Your assignment: Transcribe the passage of the text-to-speech page below between "How It Works" and "Speech, ElevenLabs, Kokoro-82M).", inclusive.

Selected extract:
-- Opening Marker --

Skip to content

Text-to-Speech (TTS)

Edge TTS is included in the main Python dependencies; cloud and self-hosted backends use the existing HTTP client stack.

Playback Controls

TTS settings live in the Settings panel:

  • Audio/TTS enabled — global toggle to enable or disable all speech playback
  • Auto-speak — automatically play speech for new assistant messages
  • Volume — playback volume level

The speaker icon on each assistant message triggers speech for that message. Playback state is shown on the button itself.

Character Voice Settings

Each character keeps its own voice profile in the character editor Voice tab:

  • Enabled/disabled
  • Backend/API config
  • Language and voice
  • Speed and pitch
  • Preview playback

How It Works

Clicking the speaker icon on a character message, or enabling auto-speak for new assistant messages, triggers a three-step pipeline:

  1. Speech Extraction — the regex extractor extracts spoken dialogue locally, strips inner monologue/scene text, and converts recognized action beats (*laughs*, *sighs*) into pauses or emotion tags for capable backends. Handles straight ("...") and curly (\u201c...\u201d) double quotes.
  2. TTS Synthesis — the speakable text is sent to the configured backend (Edge TTS, OpenAI-compatible, Fish Speech, ElevenLabs, Kokoro-82M).
  3. Playback — the generated audio plays in-browser; results are cached on disk so repeated plays are instant.

Clicking a quoted dialogue line in an assistant message speaks just that line (click-to-speak). Chunks are fetched on first click and cached in the DOM. The currently spoken line gets a subtle highlight during playback (karaoke mode).

-- Closing Marker --

Dataset content:
-- Opening Marker --

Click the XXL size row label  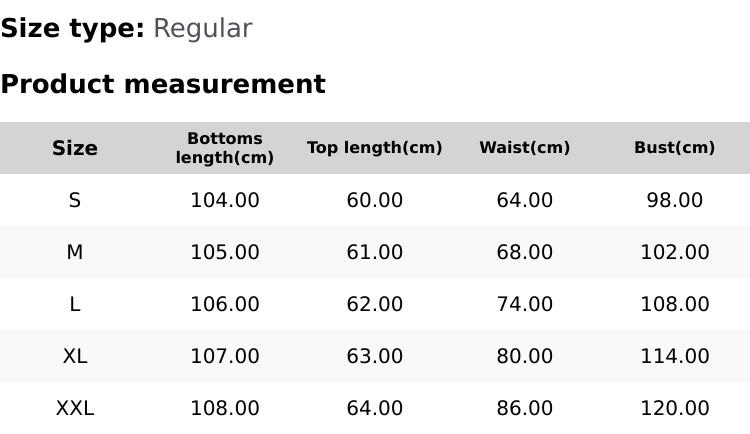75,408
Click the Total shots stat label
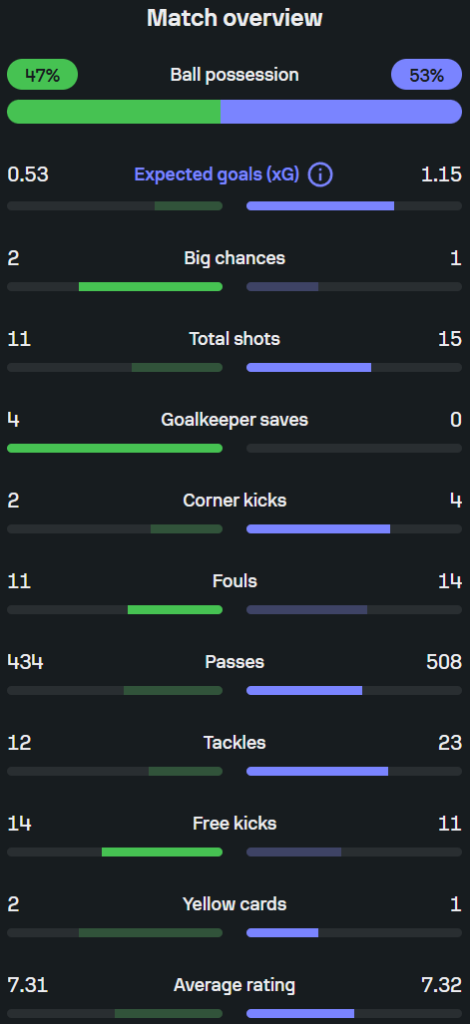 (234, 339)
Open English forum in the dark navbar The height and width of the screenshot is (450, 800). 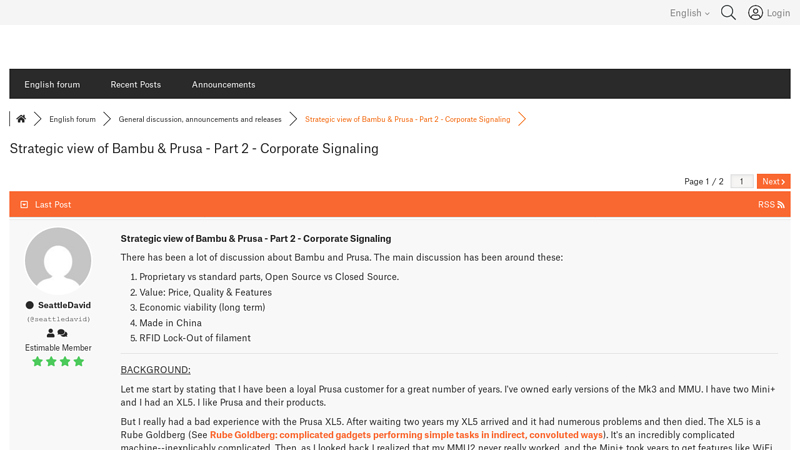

-- Closing Marker --

Written response:
How It Works

Clicking the speaker icon on a character message, or enabling auto-speak for new assistant messages, triggers a three-step pipeline:

  1. Speech Extraction — the regex extractor extracts spoken dialogue locally, strips inner monologue/scene text, and converts recognized action beats (*laughs*, *sighs*) into pauses or emotion tags for capable backends. Handles straight ("...") and curly (\u201c...\u201d) double quotes.
  2. TTS Synthesis — the speakable text is sent to the configured backend (Edge TTS, OpenAI-compatible, Fish Speech, ElevenLabs, Kokoro-82M).